The project will equip livestock farmers and pastoralists with the knowledge and skills they need to establish more effective partnerships with others involved in livestock value chains. This will allow them to earn more from their animals. By giving livestock keepers access to proven methods and innovations, the project will help them increase production, adapt to changing climate conditions, manage their resources and handle risks.

Several of the activities are targeted at bringing benefits to the poorest and most vulnerable livestock keepers. Young men and women will be given the opportunity to work in the livestock sector. The use of information and communication technology in production, marketing and sales will help create these opportunities. At the same time, the lessons learned from the project will be shared with policy-makers to inform regional policy and programming. Other farming groups will be included after the initial work, to amplify the impact of the project.

Who will benefit?

• Farmers' and livestock keepers' organisations
• Private agro-enterprises (including youth-owned)
• Financiers
• Government policy-makers
• Decision-makers in international organisations and NGOs

• Farmers/livestock keepers
• Consumers

What impact will we have?

The project will increase the incomes, health and well-being of the people in Eastern Africa who depend on livestock for their livelihoods.

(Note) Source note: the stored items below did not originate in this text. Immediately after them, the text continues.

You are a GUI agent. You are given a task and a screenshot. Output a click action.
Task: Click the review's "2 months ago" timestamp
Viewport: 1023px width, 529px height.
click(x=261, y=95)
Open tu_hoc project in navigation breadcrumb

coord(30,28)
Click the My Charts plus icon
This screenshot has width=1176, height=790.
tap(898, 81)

These populations will also be able to adapt to and withstand environmental shocks and climate change. Several of the expected results are targeted at the poorest and most vulnerable livestock keepers, as well as young men and women.

How will we sustain it?

CTA will work with the EU and UNDP-GEF in the region to incorporate the results of this work into the multi-year megaprojects that these agencies are developing for pastoralists in the Karamoja Cluster in eastern Uganda and western Kenya. The community-based organisations and farmer-owned businesses that evolve from the project will be self-sufficient. Linking youth and women's groups with financial institutions and other private-sector operators will build the foundation for sustainable business enterprises. Engaging local governments and higher-level decision-makers will help to create policies that will establish long-lasting and profitable livestock ventures.